#### [What needs to be done]
From the records below, copy out each line that has the word "computer".

#### [Data shown]
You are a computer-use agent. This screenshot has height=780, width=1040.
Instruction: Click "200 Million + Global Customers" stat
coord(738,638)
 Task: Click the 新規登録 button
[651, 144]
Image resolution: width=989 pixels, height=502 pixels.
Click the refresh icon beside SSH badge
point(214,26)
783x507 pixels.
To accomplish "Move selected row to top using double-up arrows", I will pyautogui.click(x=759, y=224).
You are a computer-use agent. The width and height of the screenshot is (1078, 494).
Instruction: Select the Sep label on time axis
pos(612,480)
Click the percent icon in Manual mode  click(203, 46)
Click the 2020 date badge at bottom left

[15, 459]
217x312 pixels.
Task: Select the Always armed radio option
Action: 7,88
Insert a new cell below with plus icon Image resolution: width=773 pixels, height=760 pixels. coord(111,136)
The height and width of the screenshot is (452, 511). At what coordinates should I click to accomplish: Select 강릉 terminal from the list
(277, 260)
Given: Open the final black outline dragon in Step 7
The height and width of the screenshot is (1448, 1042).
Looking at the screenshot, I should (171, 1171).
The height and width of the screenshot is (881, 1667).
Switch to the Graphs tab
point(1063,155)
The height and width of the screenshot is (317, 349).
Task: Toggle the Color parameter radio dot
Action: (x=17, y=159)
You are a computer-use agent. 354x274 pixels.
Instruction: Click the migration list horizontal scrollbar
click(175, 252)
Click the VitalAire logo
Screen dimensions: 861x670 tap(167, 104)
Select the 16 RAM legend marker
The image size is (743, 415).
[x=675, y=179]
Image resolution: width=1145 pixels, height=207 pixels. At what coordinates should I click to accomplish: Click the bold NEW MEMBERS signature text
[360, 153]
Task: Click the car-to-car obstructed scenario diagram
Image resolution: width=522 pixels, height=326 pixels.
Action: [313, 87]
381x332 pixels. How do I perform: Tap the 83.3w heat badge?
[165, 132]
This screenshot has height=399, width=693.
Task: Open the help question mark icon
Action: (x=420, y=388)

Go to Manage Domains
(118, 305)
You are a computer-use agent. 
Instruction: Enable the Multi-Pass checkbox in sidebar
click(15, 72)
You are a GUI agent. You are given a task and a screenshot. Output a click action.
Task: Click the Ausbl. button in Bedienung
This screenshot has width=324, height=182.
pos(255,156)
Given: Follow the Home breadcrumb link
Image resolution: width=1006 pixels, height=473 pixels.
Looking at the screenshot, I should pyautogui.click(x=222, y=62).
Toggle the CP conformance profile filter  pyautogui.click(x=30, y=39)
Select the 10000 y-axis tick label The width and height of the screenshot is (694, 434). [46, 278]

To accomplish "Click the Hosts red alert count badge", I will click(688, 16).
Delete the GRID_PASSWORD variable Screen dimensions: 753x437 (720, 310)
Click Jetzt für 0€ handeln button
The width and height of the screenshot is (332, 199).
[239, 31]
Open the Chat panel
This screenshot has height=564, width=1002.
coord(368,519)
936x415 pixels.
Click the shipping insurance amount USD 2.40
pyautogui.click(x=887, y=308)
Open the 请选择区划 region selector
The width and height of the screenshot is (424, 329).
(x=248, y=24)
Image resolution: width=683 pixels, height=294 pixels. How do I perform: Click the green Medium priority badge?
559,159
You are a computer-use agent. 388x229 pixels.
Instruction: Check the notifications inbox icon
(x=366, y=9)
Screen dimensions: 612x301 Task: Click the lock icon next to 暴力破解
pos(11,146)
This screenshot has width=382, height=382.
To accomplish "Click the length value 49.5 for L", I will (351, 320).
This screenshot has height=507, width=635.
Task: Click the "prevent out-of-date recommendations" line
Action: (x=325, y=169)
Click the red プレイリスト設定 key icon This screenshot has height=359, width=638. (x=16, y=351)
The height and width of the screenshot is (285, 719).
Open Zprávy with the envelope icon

#### [Response to this task]
You are a computer-use agent. This screenshot has height=780, width=1040.
You are a computer-use agent. The width and height of the screenshot is (1078, 494).
You are a computer-use agent. 354x274 pixels.
You are a computer-use agent. 
You are a computer-use agent. 388x229 pixels.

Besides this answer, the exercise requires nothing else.